> **EXTRACTED INFORMATION**
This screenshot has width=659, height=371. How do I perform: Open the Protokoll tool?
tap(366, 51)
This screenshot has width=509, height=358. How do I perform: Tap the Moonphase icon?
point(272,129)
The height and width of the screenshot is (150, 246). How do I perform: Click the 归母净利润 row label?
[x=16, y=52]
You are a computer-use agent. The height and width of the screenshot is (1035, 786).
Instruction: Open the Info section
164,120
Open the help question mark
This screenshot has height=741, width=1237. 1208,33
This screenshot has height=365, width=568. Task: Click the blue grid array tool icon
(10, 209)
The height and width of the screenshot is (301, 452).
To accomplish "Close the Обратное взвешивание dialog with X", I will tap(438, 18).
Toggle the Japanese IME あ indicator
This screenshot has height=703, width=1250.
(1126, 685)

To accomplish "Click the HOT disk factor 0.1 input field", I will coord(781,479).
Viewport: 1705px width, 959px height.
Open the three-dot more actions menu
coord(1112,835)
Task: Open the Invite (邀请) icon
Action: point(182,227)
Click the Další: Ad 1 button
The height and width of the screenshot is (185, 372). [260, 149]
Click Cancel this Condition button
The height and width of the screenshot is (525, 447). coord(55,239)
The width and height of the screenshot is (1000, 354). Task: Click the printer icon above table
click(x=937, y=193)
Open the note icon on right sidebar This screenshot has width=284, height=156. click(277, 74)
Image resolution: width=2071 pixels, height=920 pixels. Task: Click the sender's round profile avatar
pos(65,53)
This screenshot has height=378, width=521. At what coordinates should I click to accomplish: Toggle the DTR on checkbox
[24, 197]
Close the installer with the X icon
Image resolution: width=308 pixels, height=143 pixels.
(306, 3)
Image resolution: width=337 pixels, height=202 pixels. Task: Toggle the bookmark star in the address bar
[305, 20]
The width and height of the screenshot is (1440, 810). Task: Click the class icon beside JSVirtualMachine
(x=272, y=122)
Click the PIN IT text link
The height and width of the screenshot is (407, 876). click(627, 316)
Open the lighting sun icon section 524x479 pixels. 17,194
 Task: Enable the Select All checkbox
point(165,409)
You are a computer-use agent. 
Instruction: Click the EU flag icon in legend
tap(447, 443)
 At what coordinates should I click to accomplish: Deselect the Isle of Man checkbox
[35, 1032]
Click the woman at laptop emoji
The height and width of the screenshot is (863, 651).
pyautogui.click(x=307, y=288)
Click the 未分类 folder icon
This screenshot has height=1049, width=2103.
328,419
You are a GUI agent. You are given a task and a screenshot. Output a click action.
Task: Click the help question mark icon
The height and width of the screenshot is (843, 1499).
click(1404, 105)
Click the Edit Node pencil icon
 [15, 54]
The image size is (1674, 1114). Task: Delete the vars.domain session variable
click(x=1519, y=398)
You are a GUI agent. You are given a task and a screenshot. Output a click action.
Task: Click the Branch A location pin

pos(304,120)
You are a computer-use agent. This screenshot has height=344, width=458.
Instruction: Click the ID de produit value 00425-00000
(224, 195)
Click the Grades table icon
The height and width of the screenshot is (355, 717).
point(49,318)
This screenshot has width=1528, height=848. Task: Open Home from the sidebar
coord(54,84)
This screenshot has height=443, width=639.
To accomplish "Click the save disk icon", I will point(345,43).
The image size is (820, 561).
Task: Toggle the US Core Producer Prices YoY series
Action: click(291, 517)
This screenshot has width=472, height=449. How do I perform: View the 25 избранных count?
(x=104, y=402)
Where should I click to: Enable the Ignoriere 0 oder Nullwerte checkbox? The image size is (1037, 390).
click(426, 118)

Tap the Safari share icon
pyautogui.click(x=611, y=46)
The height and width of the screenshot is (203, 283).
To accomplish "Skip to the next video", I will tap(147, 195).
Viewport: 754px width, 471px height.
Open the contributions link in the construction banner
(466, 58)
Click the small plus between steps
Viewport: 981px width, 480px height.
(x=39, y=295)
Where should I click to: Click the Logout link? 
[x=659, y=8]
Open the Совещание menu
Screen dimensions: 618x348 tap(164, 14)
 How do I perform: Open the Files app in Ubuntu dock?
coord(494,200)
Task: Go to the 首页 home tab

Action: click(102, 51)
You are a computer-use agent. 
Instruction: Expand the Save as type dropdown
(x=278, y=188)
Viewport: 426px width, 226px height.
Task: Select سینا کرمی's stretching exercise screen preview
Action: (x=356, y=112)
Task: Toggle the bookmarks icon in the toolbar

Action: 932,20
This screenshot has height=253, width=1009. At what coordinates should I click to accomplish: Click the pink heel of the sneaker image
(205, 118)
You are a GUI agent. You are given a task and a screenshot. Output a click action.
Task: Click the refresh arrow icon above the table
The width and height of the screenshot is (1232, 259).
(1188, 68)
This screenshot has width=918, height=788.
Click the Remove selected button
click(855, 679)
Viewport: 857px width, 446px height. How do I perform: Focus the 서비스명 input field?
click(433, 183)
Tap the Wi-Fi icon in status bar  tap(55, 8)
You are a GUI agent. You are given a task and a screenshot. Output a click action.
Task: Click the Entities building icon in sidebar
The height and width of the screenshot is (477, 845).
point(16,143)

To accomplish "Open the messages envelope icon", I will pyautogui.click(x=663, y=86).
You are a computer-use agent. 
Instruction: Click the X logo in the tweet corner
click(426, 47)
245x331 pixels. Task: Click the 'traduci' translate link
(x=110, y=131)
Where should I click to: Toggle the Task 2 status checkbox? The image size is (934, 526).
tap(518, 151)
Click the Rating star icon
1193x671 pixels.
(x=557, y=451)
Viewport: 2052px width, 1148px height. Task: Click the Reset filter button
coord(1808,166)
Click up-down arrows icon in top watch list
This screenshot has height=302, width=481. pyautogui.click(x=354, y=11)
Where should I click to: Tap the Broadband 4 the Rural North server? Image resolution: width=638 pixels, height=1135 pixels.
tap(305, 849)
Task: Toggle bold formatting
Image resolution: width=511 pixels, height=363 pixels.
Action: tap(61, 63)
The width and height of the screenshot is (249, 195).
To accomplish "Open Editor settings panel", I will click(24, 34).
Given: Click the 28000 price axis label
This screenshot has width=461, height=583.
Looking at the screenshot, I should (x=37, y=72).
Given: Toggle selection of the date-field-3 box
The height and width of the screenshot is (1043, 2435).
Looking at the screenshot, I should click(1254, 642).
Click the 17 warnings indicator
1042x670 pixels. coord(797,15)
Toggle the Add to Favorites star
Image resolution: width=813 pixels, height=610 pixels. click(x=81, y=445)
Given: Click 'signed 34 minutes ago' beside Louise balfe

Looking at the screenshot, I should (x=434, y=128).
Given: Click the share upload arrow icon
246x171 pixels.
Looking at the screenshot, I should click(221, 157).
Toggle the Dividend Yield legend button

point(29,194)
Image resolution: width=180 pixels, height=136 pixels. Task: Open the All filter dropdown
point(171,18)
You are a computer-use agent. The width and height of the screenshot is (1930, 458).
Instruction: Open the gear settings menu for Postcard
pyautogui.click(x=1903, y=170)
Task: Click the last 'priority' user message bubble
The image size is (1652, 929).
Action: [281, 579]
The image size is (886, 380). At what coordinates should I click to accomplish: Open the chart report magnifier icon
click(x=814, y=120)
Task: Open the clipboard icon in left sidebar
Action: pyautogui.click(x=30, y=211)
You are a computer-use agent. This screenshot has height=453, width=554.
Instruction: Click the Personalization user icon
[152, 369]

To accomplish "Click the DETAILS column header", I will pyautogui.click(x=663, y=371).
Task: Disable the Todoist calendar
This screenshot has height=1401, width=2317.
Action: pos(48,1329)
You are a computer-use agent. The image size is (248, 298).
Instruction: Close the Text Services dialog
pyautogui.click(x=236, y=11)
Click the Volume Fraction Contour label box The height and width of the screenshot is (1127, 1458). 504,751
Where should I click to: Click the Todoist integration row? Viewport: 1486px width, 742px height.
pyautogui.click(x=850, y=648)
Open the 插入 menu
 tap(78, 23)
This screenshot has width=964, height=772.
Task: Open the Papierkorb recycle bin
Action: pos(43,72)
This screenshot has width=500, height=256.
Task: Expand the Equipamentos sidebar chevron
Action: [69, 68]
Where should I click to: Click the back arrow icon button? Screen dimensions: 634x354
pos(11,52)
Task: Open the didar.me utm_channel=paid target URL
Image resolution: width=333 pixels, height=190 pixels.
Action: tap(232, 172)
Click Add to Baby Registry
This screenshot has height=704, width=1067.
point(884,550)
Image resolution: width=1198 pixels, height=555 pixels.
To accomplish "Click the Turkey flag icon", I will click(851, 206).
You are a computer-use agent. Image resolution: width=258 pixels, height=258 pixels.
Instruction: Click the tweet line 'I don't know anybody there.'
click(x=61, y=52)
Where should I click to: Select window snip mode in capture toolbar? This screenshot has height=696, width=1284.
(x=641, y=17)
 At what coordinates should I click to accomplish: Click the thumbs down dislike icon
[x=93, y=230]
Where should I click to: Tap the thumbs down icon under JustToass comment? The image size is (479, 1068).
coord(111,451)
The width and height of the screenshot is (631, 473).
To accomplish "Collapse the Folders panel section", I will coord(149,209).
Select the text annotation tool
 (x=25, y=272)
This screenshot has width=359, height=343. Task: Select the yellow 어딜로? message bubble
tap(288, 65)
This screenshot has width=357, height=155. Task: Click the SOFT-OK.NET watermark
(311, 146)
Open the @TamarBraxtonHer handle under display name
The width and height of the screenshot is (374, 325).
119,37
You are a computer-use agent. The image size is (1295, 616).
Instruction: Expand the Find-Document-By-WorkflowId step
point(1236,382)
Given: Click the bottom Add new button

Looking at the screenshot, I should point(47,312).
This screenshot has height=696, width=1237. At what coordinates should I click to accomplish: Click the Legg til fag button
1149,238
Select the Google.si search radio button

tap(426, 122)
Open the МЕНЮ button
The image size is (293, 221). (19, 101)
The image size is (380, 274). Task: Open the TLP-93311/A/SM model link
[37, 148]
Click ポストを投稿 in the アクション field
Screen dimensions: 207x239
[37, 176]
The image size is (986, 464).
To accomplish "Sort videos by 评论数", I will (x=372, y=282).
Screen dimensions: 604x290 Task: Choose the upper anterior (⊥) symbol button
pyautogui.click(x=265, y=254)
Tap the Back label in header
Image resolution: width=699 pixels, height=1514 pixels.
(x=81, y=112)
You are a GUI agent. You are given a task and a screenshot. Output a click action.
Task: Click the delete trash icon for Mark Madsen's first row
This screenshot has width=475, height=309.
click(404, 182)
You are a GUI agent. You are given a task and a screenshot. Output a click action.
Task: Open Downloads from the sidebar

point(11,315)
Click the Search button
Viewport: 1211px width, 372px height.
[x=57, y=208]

> **EXERCISE TASK**
Give the entries above, from the first line through the line containing "The height and width of the screenshot is (185, 372).", as a numbered list with blank lines left out.

> **WRITTEN RESPONSE**
1. This screenshot has width=659, height=371. How do I perform: Open the Protokoll tool?
2. tap(366, 51)
3. This screenshot has width=509, height=358. How do I perform: Tap the Moonphase icon?
4. point(272,129)
5. The height and width of the screenshot is (150, 246). How do I perform: Click the 归母净利润 row label?
6. [x=16, y=52]
7. You are a computer-use agent. The height and width of the screenshot is (1035, 786).
8. Instruction: Open the Info section
9. 164,120
10. Open the help question mark
11. This screenshot has height=741, width=1237. 1208,33
12. This screenshot has height=365, width=568. Task: Click the blue grid array tool icon
13. (10, 209)
14. The height and width of the screenshot is (301, 452).
15. To accomplish "Close the Обратное взвешивание dialog with X", I will tap(438, 18).
16. Toggle the Japanese IME あ indicator
17. This screenshot has height=703, width=1250.
18. (1126, 685)
19. To accomplish "Click the HOT disk factor 0.1 input field", I will coord(781,479).
20. Viewport: 1705px width, 959px height.
21. Open the three-dot more actions menu
22. coord(1112,835)
23. Task: Open the Invite (邀请) icon
24. Action: point(182,227)
25. Click the Další: Ad 1 button
26. The height and width of the screenshot is (185, 372). [260, 149]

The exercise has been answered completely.